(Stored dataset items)

▬▬▬▬▬▬

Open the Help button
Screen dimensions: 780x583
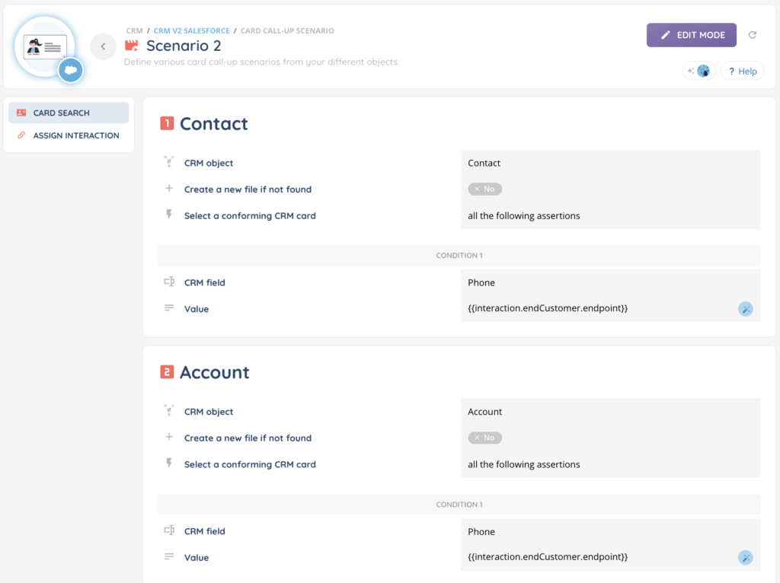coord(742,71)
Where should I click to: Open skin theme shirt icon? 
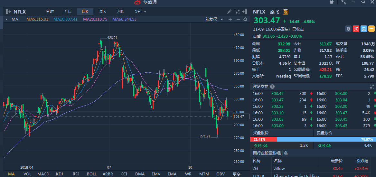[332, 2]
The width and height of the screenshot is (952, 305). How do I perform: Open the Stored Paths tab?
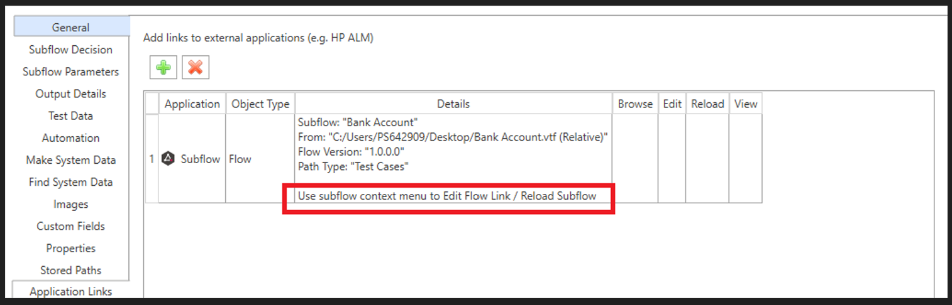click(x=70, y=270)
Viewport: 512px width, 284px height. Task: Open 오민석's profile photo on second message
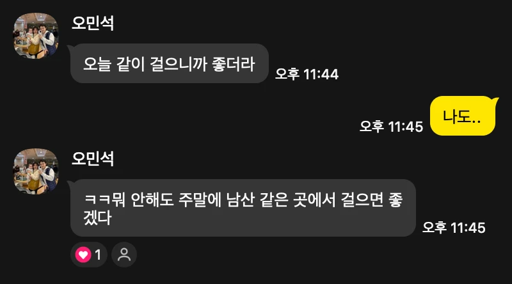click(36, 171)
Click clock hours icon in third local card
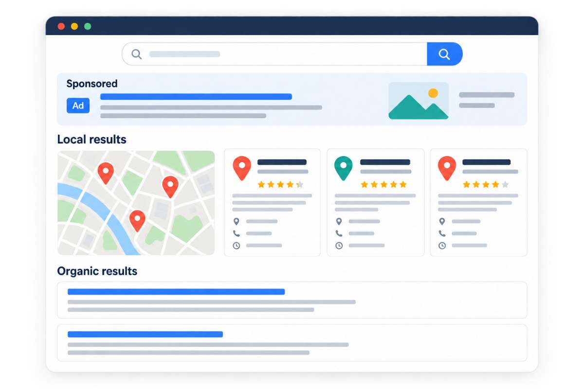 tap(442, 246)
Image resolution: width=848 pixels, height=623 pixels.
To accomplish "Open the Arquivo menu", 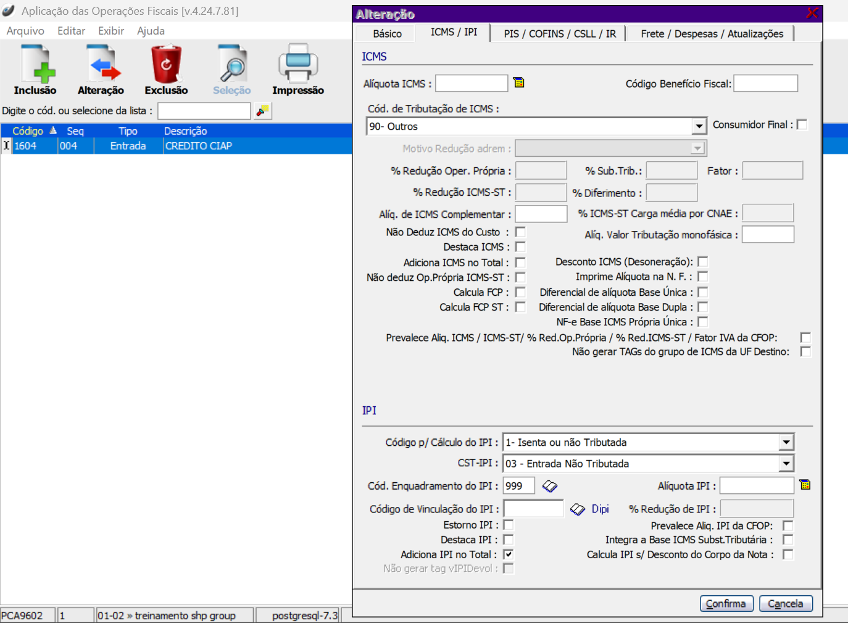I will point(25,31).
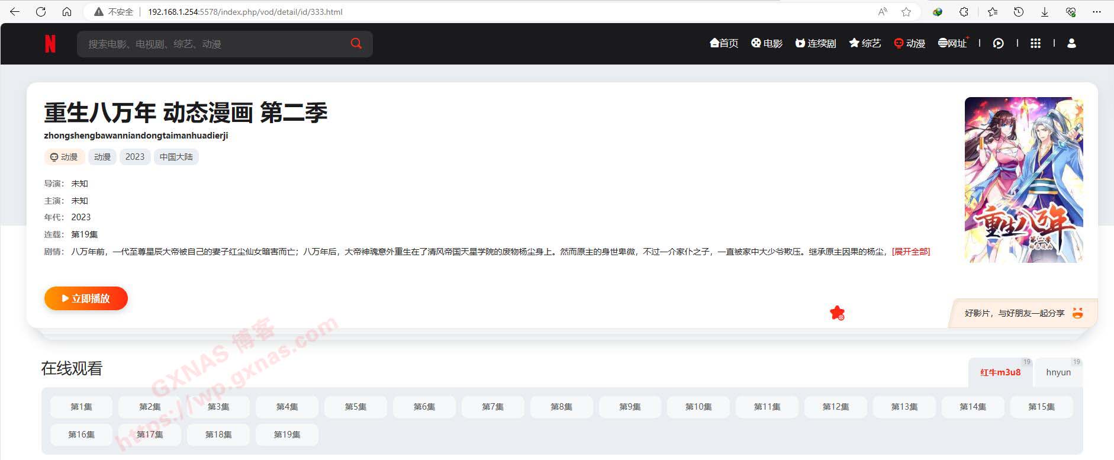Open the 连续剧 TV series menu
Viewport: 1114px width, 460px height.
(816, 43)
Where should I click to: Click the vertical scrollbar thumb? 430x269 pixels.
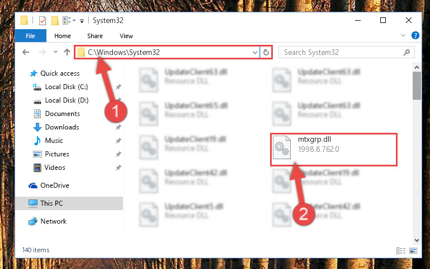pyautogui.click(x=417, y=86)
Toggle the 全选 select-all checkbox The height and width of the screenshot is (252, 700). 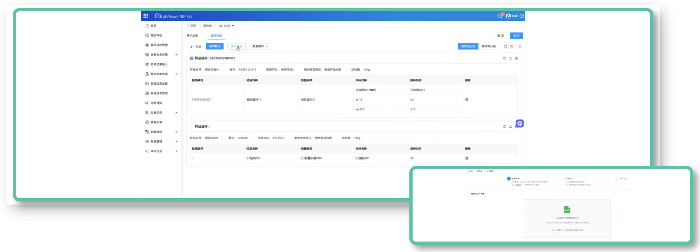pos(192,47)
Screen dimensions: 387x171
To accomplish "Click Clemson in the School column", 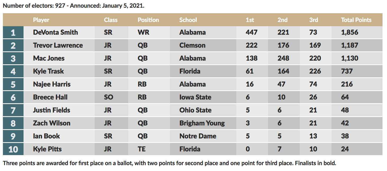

▬▬▬▬▬▬

## Exercise
Omit every picture, and please return the entries exactly from the first line through the line with "Image resolution: width=848", both included.

## Response
Open the Help button
Screen dimensions: 780x583
coord(742,71)
Where should I click to: Open skin theme shirt icon? 
[332, 2]
The width and height of the screenshot is (952, 305). How do I perform: Open the Stored Paths tab?
click(x=70, y=270)
Viewport: 512px width, 284px height. Task: Open 오민석's profile photo on second message
click(36, 171)
Click clock hours icon in third local card
 tap(442, 246)
Image resolution: width=848 pixels, height=623 pixels.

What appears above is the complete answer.